Oligomycin plus 2-deoxyglucose treatment decreases FFAi/FFAo. A, treatment of cardiomyocytes with 10 μg/ml oligomycin and 37 mm 2-deoxyglucose for 30 min reduced the gradient in cardiomyocytes. B, steady state FFAi is independent of total extracellular FFA as demonstrated using OA-BSA complexes of 300, 600, and 900 μm BSA with total FFA adjusted so that OAo ∼ 50 nm for each complex. The number of cells investigated in each case is shown in parentheses. Results from B were used to determine the FFAu gradient (C) and total FFA gradient (D) as a function of BSA concentration.
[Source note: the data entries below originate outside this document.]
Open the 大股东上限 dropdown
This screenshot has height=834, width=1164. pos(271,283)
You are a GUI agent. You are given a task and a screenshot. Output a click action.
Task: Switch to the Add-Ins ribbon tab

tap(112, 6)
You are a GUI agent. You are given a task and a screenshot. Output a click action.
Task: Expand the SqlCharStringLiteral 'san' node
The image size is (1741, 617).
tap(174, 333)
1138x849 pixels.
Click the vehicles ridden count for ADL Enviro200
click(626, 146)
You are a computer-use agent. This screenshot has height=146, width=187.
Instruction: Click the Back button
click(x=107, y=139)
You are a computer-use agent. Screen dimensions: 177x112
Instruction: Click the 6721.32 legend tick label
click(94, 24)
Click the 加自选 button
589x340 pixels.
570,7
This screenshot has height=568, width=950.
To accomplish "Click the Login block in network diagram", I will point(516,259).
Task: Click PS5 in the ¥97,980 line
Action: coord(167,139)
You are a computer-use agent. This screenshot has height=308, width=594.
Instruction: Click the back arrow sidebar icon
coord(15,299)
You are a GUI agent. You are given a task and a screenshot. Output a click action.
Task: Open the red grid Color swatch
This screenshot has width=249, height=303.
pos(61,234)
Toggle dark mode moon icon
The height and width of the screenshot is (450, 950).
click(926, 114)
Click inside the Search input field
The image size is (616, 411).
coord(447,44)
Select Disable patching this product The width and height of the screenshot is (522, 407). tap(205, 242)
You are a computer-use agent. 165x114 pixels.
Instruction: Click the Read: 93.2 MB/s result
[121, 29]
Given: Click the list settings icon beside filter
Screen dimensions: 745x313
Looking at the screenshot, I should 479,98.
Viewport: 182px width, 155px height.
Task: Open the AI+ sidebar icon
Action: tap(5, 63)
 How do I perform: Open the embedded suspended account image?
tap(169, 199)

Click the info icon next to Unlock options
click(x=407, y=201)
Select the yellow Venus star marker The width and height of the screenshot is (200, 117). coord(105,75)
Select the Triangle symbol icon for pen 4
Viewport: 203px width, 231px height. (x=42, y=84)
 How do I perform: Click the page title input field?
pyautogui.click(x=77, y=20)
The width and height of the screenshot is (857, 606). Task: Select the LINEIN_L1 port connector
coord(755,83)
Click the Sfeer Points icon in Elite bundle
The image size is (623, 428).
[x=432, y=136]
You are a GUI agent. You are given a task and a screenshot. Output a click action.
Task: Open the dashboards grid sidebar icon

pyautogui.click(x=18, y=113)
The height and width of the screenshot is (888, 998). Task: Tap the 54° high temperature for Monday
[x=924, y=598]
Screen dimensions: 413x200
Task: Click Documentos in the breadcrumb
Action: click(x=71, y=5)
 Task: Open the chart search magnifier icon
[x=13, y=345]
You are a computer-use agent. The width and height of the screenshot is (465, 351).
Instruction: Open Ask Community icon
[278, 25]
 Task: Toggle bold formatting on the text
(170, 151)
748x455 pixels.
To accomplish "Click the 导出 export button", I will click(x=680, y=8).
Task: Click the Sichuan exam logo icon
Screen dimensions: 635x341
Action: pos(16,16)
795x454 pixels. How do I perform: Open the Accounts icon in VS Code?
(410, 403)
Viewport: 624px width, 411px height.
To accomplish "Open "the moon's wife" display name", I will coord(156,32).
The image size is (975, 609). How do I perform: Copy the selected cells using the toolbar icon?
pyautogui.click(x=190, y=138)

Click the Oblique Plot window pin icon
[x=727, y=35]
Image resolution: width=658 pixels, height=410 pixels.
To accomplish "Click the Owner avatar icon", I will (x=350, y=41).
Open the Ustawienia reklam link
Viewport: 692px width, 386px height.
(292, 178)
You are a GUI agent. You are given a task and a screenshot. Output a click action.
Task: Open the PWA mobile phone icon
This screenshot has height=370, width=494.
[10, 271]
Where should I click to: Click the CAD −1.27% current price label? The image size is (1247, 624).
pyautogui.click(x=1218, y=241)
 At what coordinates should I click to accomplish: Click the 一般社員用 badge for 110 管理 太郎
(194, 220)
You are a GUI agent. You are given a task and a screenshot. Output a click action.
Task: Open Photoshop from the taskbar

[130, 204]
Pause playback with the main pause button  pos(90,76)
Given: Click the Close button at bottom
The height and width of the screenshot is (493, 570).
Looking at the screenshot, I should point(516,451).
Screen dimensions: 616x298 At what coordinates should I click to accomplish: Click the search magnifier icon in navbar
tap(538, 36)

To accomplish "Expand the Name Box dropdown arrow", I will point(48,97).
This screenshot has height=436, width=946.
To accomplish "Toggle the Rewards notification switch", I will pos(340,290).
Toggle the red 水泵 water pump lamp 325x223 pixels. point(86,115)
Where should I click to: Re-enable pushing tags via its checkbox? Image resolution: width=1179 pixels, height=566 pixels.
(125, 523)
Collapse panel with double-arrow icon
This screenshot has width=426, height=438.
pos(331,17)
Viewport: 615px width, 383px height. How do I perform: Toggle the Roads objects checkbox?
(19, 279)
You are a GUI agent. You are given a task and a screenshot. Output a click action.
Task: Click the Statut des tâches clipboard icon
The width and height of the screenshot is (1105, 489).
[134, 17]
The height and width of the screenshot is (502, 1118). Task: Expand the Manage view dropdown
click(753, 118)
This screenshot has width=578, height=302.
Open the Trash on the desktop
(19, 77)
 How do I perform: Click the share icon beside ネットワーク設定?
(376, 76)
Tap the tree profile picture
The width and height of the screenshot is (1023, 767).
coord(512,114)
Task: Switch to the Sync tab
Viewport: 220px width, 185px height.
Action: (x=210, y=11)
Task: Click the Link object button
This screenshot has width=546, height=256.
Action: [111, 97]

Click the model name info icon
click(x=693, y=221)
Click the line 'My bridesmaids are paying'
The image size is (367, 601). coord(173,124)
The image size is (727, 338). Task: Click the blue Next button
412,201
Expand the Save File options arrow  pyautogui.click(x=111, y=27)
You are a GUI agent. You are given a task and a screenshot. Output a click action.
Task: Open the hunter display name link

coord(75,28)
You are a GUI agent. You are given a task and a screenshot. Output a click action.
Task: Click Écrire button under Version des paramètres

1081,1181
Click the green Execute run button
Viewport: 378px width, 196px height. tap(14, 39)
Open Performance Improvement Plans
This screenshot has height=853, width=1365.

D, total FFA gradients were calculated using Equation 3 and data from B.
FIGURE 5.
FIGURE 5.
FFA transport reveals saturation with increasing FFAo. Upper panel, the initial rate of influx as a function of increasing OAo is shown. Lower panel, shown is the concentration gradient OAi/OAo, also as a function of increasing OAo. Results for both panels were obtained from 154 transport cycles using cells derived from hearts isolated from 14 C57BL/6 mice. Five transport cycles were used per data point. Results of both panels were well described (R2 = 0.85) by a carrier model (solid lines) with maximum velocity Rmax ∼ 6 nm/s and a dissociation constant for binding to the extracellular face of the carrier Ko ∼ 100 nm.
FIGURE 6.
FIGURE 6.
Efflux and influx rate constants decrease with increasing FFAo in cardiomyocytes. A, efflux rate constants were measured after initiating influx by exposing cardiomyocytes to OAo = 150 nm. Cells were allowed to reach steady state, at which time OAi was ∼500 nm. At that point the extracellular buffer containing OAo = 150 nm was exchanged for a buffer in which OAo was clamped at concentrations of 0, 10, and 20 nm, and kout was determined. Data were obtained from three cells exposed to the same complexes. B, influx rate constants (kin) were determined for increasing OAo. Data were obtained from 154 transport cycles derived from cardiomyocytes isolated from the hearts of 14 mice. An average of five transport cycles per data point is shown.
FIGURE 7.
FIGURE 7.
Oleate transport in FAT/CD36−/− and WT cardiomyocytes. A, initial rates of influx versus the OAo for FAT/CD36−/− cardiomyocytes were well described by the carrier model (R2 = 0.78) with Rmax ∼ 5 nm/s and Ko ∼ 120 nm. The data were significantly nonlinear (p = 0.045). B, OAi/OAo gradients for WT (white) and FAT/CD36−/− (black) cardiomyocytes for increasing OAo are shown. C, initial rates of influx are shown. D, initial rates of efflux are shown. Averages of N transport cycles are indicated in parentheses.